Exercise requirements :: Lay out the stretch of rows from the line containing "How do I perform: Click the area text 19,60" through the line containing "Action: click(61, 166)" as a JSON list of strings, one string per line, with blank lines skipped. Leave the pictures out of the answer.

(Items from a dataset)
= = = = = = =

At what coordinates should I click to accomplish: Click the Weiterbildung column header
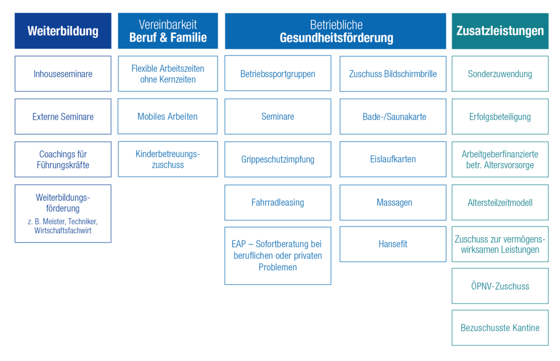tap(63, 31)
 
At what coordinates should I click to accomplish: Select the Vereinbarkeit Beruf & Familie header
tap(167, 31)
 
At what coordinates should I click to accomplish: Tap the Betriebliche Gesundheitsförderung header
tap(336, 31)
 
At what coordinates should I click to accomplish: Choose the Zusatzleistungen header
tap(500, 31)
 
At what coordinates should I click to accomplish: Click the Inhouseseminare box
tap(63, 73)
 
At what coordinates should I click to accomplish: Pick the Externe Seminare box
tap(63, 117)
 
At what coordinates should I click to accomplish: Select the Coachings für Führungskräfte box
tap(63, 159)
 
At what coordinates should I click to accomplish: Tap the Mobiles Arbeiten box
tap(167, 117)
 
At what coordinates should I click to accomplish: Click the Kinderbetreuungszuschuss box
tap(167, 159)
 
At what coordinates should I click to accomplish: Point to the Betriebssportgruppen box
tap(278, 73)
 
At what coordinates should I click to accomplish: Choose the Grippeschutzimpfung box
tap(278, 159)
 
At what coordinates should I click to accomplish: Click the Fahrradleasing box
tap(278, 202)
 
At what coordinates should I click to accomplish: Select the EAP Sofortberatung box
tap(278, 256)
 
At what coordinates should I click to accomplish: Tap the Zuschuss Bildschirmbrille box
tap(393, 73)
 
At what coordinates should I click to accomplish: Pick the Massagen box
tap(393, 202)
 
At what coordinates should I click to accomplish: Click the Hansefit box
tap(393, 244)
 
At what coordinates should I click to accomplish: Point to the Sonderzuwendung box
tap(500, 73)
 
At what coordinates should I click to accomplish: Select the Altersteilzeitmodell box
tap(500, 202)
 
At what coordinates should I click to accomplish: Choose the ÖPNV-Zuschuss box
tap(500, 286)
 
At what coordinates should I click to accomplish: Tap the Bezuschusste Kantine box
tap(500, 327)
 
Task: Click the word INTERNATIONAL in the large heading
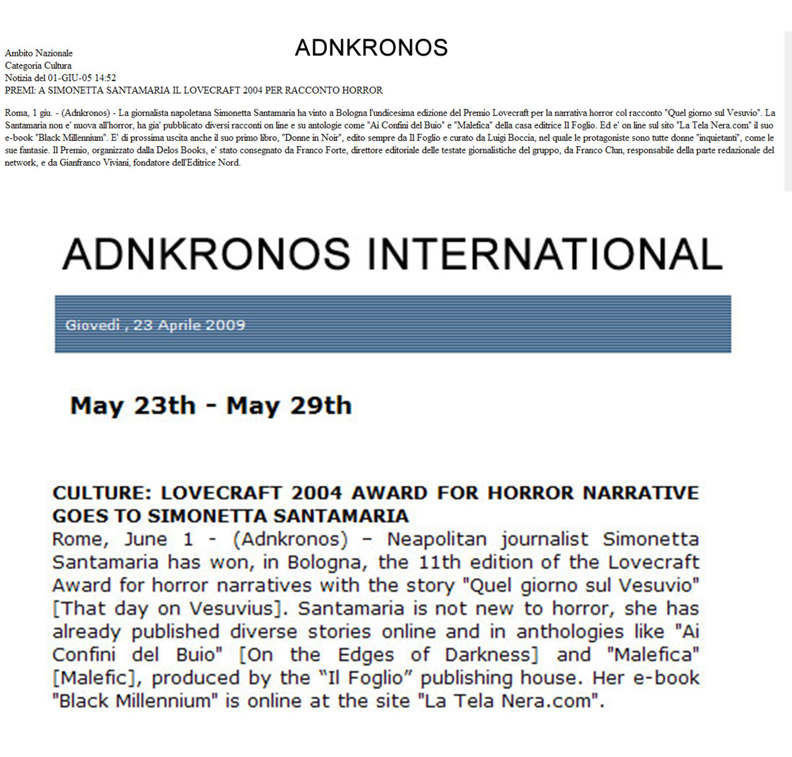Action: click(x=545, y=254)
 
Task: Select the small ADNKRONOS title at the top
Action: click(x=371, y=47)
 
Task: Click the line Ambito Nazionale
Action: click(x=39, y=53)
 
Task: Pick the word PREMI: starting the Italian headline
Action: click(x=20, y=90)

= = = = = = =

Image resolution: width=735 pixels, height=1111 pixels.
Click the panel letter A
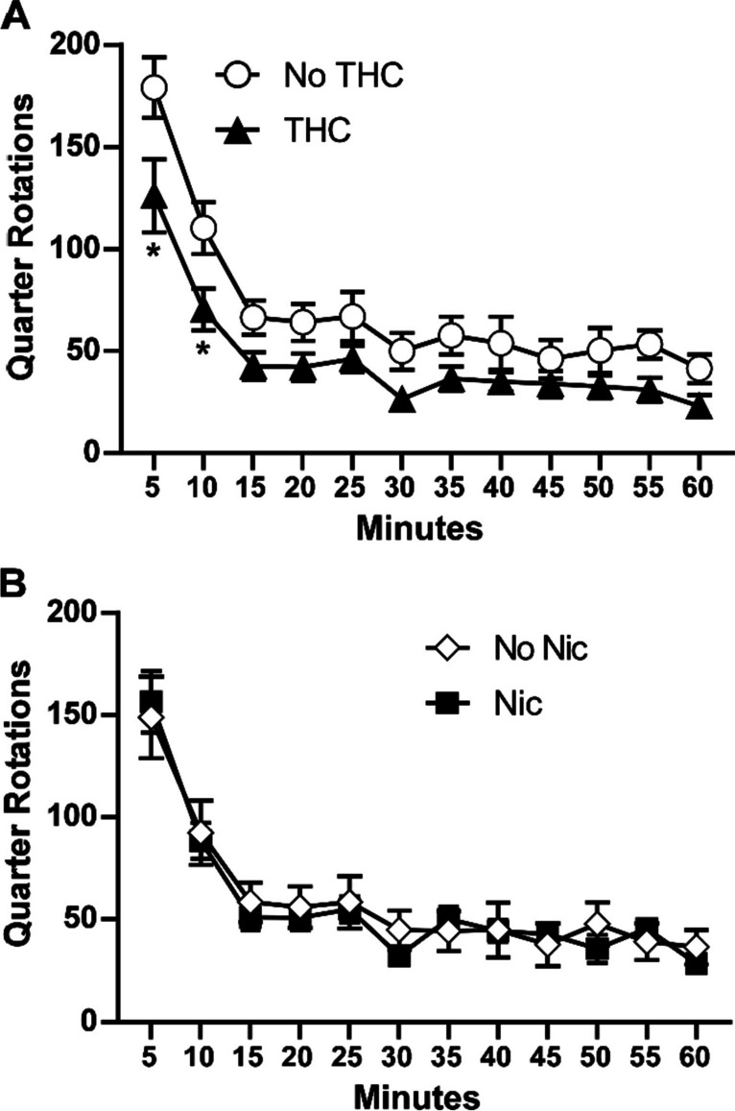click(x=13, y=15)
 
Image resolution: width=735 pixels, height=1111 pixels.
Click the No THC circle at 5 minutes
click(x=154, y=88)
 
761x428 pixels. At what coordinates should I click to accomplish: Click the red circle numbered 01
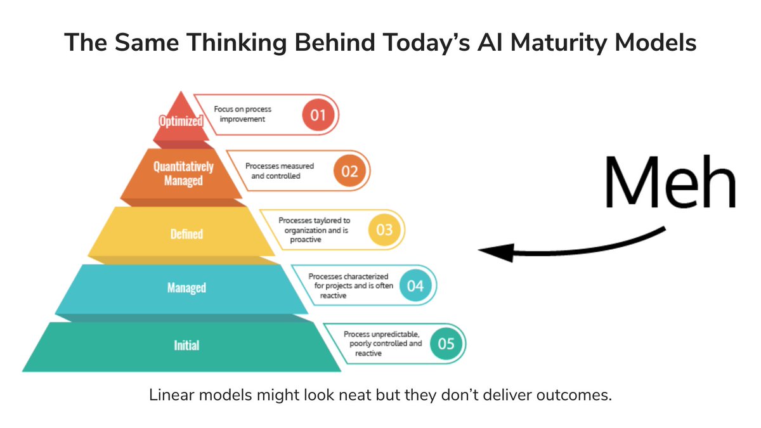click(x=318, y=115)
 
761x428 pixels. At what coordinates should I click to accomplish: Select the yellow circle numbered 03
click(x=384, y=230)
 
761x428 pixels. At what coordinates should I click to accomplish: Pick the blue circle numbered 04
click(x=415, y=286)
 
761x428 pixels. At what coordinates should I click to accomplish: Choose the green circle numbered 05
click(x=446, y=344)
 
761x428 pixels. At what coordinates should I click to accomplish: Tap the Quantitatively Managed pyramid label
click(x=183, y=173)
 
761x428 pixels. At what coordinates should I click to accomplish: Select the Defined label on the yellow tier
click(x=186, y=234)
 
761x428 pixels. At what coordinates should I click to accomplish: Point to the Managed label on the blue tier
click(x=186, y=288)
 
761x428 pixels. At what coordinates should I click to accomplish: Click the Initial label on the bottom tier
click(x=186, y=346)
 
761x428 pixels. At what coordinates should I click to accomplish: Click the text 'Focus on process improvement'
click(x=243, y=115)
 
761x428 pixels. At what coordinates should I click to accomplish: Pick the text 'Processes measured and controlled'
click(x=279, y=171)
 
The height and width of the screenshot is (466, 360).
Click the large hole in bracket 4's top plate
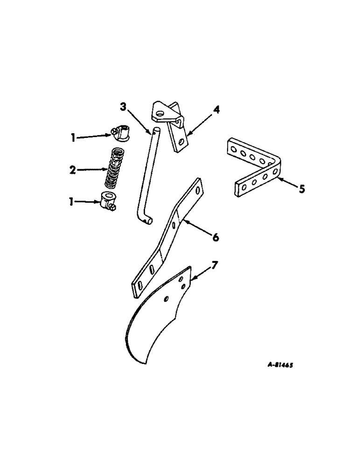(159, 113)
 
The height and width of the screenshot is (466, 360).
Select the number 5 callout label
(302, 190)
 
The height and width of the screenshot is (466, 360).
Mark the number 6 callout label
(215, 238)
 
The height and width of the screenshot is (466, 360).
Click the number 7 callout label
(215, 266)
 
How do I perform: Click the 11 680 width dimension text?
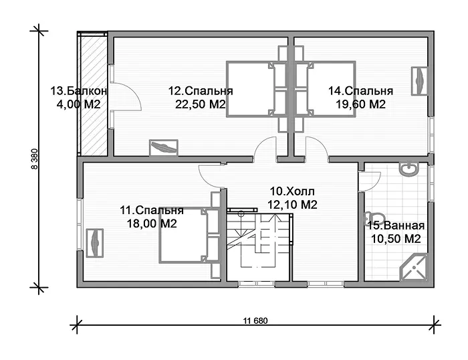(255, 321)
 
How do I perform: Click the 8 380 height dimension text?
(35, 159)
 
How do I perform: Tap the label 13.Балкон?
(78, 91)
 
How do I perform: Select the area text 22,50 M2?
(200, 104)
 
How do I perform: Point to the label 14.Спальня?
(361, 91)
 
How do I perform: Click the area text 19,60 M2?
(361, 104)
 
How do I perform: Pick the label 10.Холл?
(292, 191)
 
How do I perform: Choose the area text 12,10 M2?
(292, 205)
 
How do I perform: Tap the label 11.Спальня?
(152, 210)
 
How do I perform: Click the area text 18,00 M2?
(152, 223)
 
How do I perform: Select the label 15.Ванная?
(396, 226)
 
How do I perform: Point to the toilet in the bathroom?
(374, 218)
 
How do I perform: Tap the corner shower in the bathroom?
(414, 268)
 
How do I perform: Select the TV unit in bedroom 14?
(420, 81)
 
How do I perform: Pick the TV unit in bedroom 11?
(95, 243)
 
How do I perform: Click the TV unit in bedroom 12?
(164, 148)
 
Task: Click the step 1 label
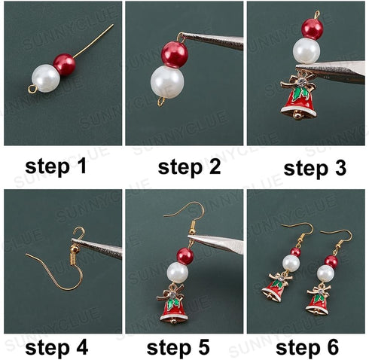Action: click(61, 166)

= = = = = = =

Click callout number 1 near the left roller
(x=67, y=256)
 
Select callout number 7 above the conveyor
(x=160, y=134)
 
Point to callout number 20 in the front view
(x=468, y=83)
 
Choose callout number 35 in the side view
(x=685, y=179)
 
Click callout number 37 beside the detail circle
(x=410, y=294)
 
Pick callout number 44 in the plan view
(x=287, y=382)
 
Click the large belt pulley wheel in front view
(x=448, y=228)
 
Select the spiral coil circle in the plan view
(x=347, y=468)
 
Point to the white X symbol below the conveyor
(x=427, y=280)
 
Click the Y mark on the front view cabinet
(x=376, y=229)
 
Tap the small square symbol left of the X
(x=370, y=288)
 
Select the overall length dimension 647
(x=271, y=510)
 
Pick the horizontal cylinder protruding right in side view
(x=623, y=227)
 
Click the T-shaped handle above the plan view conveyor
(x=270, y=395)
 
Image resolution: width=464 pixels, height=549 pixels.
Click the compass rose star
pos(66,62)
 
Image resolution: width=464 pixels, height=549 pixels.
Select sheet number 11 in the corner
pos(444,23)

= = = = = = =

Response to the task ::
[
  "How do I perform: Click the area text 19,60 M2?",
  "(361, 104)",
  "How do I perform: Pick the label 10.Холл?",
  "(292, 191)",
  "How do I perform: Choose the area text 12,10 M2?",
  "(292, 205)",
  "How do I perform: Tap the label 11.Спальня?",
  "(152, 210)",
  "How do I perform: Click the area text 18,00 M2?",
  "(152, 223)",
  "How do I perform: Select the label 15.Ванная?",
  "(396, 226)",
  "How do I perform: Point to the toilet in the bathroom?",
  "(374, 218)",
  "How do I perform: Tap the corner shower in the bathroom?",
  "(414, 268)",
  "How do I perform: Select the TV unit in bedroom 14?",
  "(420, 81)",
  "How do I perform: Pick the TV unit in bedroom 11?",
  "(95, 243)",
  "How do I perform: Click the TV unit in bedroom 12?",
  "(164, 148)",
  "Task: Click the step 1 label",
  "Action: click(61, 166)"
]